Q: I have an opportunity to buy a small power snake for cleaning out kitchen and bathroom drains. At the rate my residents block their drains, it should pay for itself in no time! Is this a good idea?
A: We understand that almost any excuse is a good reason to buy a power tool! However, most bathroom and kitchen drains can be cleared with a three-foot hand snake. The tub or shower typically will have a hair stoppage just past the tub shoe and the bathroom sink will have a toothpaste and hair stoppage in the trap before the wall. The kitchen sink typically will be stopped on the garbage disposal side because of improper usage of the disposer. If both sides of the kitchen sink are blocked, then it may be necessary to use the power snake.

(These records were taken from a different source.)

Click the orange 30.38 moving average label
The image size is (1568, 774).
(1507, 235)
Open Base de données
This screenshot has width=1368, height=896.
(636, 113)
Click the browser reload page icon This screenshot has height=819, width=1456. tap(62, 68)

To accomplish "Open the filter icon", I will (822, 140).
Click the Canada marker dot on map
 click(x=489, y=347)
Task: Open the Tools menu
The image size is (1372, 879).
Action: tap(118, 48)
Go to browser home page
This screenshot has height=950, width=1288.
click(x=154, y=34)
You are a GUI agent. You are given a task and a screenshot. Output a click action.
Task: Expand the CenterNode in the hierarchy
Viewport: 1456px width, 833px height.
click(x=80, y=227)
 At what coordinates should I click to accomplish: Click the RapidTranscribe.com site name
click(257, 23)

Power snakes can be very dangerous. Most operate with a ¼- to ½-horse motor, which packs quite a punch, especially if your finger or arm gets caught! If you buy this snake, we highly recommend that you get training on how to use the machine. Power-drain cleaning is an “art” when done well. Knowing the difference between hitting and clearing the stoppage and when the snake is snagged comes with experience. The cost to repair a broken snake cable in your drain system will be far more than what it costs to simply hire an experienced plumber. Another thought: Most kitchen stoppages are caused by grease. Your snake will only temporarily clear the stoppage. Hiring a company to “hydro-jet” your drains once a year may help cure your chronic grease stoppages. We recommend doing a mainline drain maintenance each year just before the winter holidays.
Q: I have a parking area at my building with concrete bumper stoppers. The problem is that the bumpers move when they are touched by the cars. How do I attach them to the parking lot?
A: If you have an asphalt parking lot, it is quite easy. Most concrete bumper stoppers have two holes that go through from top to bottom. These holes are the right size to fit a piece of half-inch rebar rod. Pick up two 12- to 18-inch rebar pieces for each stopper. Place the rebar through the holes in the stopper and then use a sledgehammer and pound the rebar into the asphalt. If your parking area is concrete, use a hammer drill with a ½-inch concrete bit to drill a hole in the concrete. Use your existing parking bumper as a guide. Either drill downward through the holes in the bumper stop to the concrete below or use powdered chalk poured down through the bumper stop’s holes to mark the concrete. Then, drill through the concrete until you hit dirt. Hammer your rebar into the bumper and concrete. If the fit is loose, pour some concrete into the parking lot holes and then insert the rods.